- [Given request]: Reproduce the following rows verbatim, omitting the pictures from your output.

## START

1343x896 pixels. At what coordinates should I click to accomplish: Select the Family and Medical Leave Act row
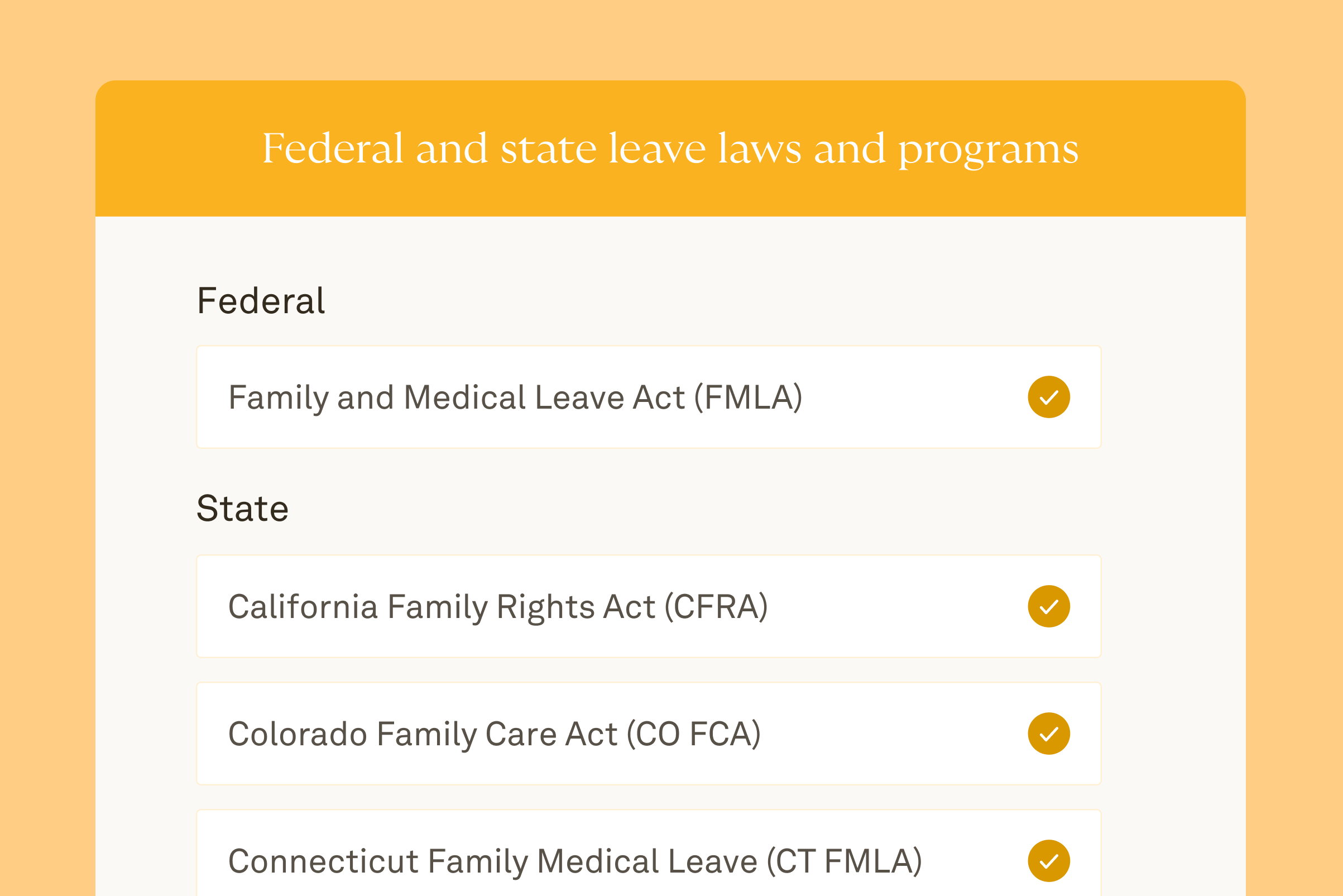[649, 397]
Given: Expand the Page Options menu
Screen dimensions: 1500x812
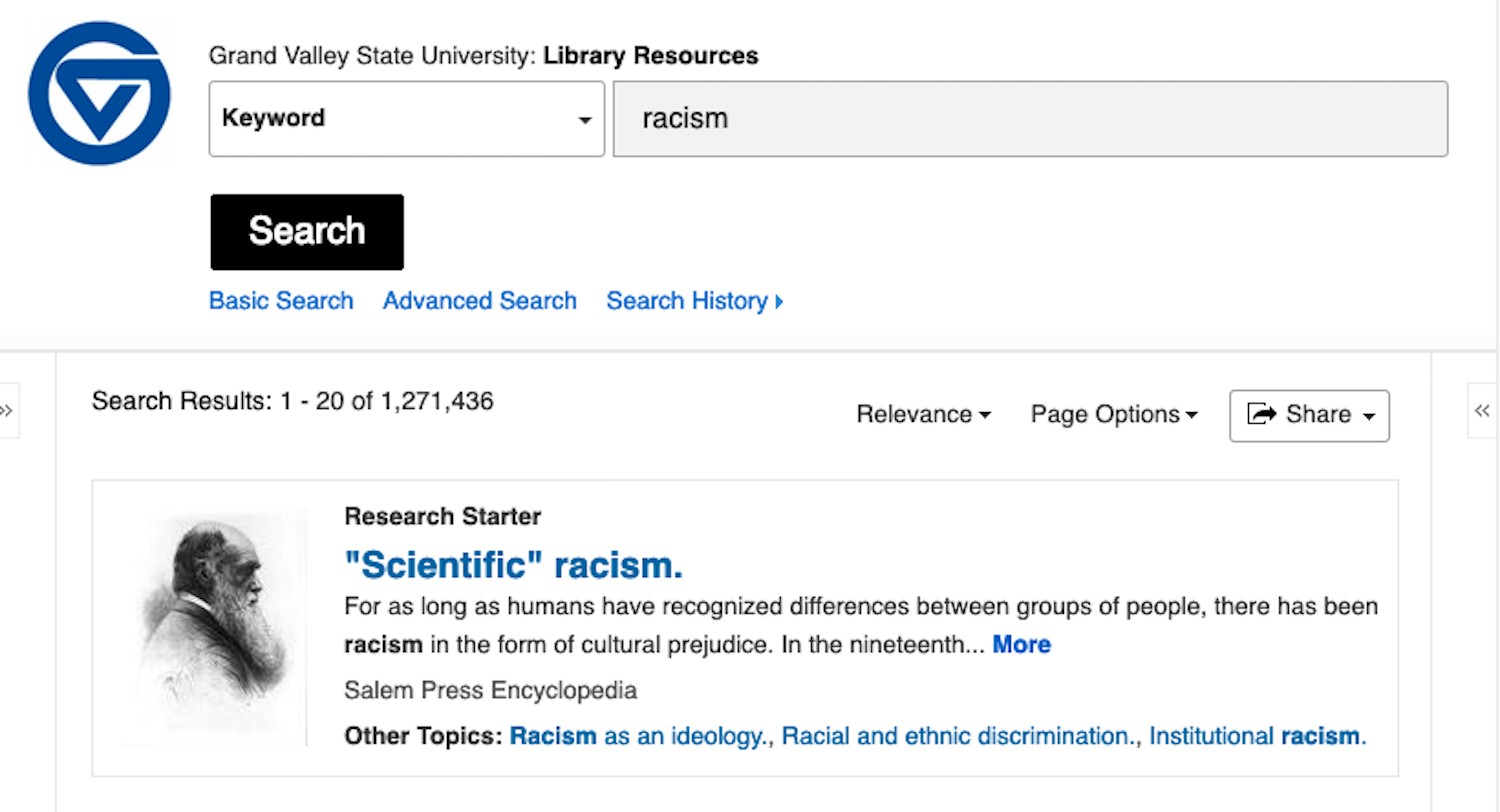Looking at the screenshot, I should (1114, 415).
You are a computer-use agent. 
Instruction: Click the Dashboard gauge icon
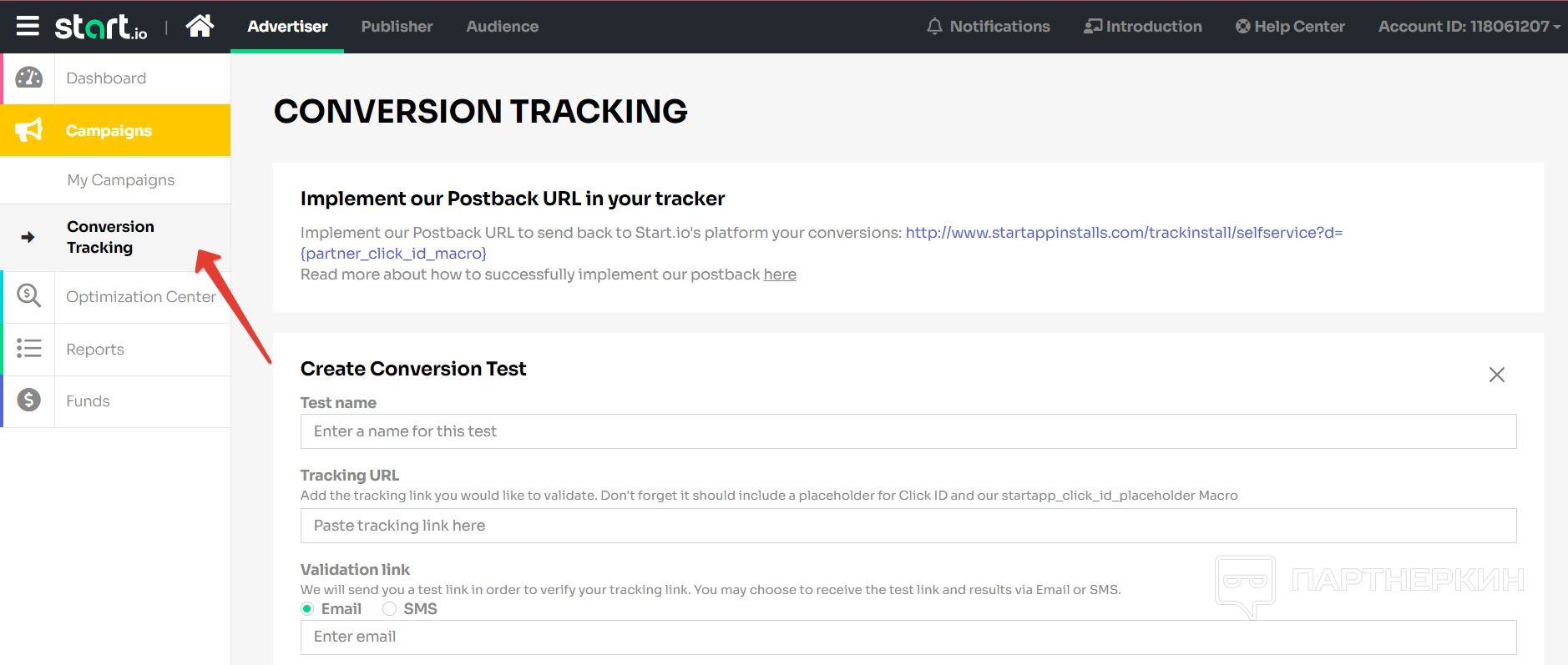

## END

- [Solution to this task]:
1343x896 pixels. At what coordinates should I click to accomplish: Select the Family and Medical Leave Act row
[649, 397]
Given: Expand the Page Options menu
Screen dimensions: 1500x812
Looking at the screenshot, I should (1114, 415).
You are a computer-use agent. 
Instruction: Click the Dashboard gauge icon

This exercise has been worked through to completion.